STP (SPANNING TREE PROTOCOL)

STP is used by switches to avoid loops.

1. Q. How loops are formed?
   • Ans. When a designer goes for a redundant design then loops are formed.
2. Problems that come with loops?
   • Broadcast storms
   • MAC address table corruption
   • Multiple copies of the same frame revolve around the network.

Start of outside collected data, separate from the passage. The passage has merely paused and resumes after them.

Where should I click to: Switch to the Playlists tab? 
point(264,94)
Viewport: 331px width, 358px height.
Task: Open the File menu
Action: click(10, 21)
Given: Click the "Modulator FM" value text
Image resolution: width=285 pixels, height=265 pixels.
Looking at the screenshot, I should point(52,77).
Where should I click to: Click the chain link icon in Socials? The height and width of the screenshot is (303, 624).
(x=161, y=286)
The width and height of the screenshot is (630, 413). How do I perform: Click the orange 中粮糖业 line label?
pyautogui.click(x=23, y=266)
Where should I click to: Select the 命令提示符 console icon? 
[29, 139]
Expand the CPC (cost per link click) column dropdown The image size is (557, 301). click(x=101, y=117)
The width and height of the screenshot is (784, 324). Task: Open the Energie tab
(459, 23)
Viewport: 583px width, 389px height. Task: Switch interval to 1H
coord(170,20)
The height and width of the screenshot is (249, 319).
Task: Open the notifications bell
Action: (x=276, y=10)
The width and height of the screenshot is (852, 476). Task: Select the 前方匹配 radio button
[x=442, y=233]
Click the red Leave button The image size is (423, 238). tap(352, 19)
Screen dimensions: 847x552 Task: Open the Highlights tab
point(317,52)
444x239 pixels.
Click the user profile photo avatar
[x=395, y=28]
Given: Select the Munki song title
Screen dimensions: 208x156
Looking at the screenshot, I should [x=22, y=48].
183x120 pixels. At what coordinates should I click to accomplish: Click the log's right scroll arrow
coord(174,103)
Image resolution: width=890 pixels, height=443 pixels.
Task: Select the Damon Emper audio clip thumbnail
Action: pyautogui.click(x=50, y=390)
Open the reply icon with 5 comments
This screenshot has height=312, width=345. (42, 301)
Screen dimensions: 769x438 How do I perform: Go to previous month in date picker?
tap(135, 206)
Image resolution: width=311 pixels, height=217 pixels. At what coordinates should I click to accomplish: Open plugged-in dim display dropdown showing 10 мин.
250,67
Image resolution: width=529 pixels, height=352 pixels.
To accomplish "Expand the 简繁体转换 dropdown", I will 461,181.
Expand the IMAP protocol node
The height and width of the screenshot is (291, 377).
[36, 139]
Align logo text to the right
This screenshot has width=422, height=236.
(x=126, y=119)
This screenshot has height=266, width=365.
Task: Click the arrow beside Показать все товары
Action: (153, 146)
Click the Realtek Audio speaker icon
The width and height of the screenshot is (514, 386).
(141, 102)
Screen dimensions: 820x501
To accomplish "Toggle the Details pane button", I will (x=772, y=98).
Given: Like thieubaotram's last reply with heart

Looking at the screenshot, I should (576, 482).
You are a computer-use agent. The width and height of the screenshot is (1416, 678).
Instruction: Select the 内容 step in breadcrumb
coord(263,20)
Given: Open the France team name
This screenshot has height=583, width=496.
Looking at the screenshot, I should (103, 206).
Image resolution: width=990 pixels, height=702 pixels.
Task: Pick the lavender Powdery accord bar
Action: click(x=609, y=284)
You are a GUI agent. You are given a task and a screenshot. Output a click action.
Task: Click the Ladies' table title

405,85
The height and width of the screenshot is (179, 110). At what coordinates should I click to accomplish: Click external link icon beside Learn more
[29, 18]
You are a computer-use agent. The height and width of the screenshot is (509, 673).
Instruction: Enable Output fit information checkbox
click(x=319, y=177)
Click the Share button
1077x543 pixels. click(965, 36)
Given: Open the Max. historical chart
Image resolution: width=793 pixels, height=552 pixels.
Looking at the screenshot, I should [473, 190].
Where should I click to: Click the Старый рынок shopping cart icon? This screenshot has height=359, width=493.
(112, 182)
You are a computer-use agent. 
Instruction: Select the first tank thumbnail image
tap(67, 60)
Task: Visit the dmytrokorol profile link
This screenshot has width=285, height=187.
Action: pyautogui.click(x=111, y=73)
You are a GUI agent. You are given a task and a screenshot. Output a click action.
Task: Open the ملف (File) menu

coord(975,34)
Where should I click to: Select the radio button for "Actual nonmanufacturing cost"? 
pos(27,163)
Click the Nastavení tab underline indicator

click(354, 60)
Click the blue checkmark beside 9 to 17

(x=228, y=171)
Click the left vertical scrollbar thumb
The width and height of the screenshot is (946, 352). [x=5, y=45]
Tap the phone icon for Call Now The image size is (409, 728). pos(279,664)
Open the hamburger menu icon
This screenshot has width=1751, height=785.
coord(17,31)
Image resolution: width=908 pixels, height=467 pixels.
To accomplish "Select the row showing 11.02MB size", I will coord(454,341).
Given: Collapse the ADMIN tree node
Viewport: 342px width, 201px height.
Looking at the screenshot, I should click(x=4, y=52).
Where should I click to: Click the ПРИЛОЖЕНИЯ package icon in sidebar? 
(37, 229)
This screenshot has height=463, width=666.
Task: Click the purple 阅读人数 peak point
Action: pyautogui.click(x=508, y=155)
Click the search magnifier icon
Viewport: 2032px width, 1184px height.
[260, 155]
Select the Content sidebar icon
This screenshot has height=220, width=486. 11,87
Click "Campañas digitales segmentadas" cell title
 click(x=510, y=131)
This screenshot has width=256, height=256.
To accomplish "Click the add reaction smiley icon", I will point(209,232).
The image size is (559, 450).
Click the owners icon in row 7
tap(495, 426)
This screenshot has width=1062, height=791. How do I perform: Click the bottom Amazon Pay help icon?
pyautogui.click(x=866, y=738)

STP Terms and Terminologies.

1. Root Bridge:
   • Root Bridge is elected with in a switches network.
   • Root Bridge is considered as the focal (center) point of the switched network.
   • All the other switches find that which of their ports will be blocked and which of their ports will be kept in forwarding state from the perspective of the root bridge.
2. Root Bridge Election:
   • Root Bridge is elected on the basis of bridge ID.
   • Bridge ID is an 8 byte value, and it is made up of two parts:
     1. Bridge priority (2 Byte) lower preferred.
     2. Bridge MAC address (6 Byte) lower preferred.
3. Non Root Bridge:
   • Bridge which are not Root Bridge are Non Root Bridges.
   • All the Non Root Bridges find only one best path going towards the Root Bridge, and they keep the path open. But all the other alternate paths going to the Root Bridge from the Non Root Bridge are blocked.
4. Port Cost:
   • Each port is assigned a cost by Spanning Tree Protocol, and using this cost the Non Root Bridge finds that which path is the best and which is not.
     1. Ethernet : 100
     2. Fast Ethernet : 19
     3. Gigabit Ethernet : 4
     4. 10 Gigabit Ethernet : 2
5. BPDU (Bridge Protocol Data Unit):
   • Switches communicate to each other in STP and perform all the jobs of STP using Bridge Protocol Data Unit Messages.
   • BPDUs are sent every 2 seconds out of all ports of a switch.
   • BPDU contains many fields within it:
     1. Sender Bridge ID
     2. Root Bridge ID
     3. Root Path Cost: The distance from a Bridge to reach the Root Bridge.
6. Initial root bridge election process:
   • Initially when we connect switches, then all of them will think they are Root Bridge.
   • Once they start receiving each other BPDU’s then they compare their bridge ID’s.
   • Lower bridge ID is preferred and finally Root Bridge is elected.
   • Only the root bridge originates BPDU messages.
   • Non Root Bridge do not originate BPDU messages, they forward those BPDU’s that they receive from Root Bridge.

STP Port Roles:

1. Root Port Role
   • Root port is not elected on the Root Bridge.
   • Root port is only elected on the Non Root Bridge.
   • Through the Root Port from a Non Root Bridge it is the shortest to reach the Root Bridge.
   • Only one Root Bridge is elected on a Non Root Bridge.
2. Designated Port Role
   • Designated port is that port through which BPDUs are sent.
   • BPDUs cannot be sent via Root Port or Blocked Port.
   • Designated port becomes that port on a segment, which provides a better path to reach the Root Bridge.
   • In each segment one designated port is elected for sure.
3. Blocked Port Role
   • Blocked port role is assigned to that port which could neither become a Root port nor designated port.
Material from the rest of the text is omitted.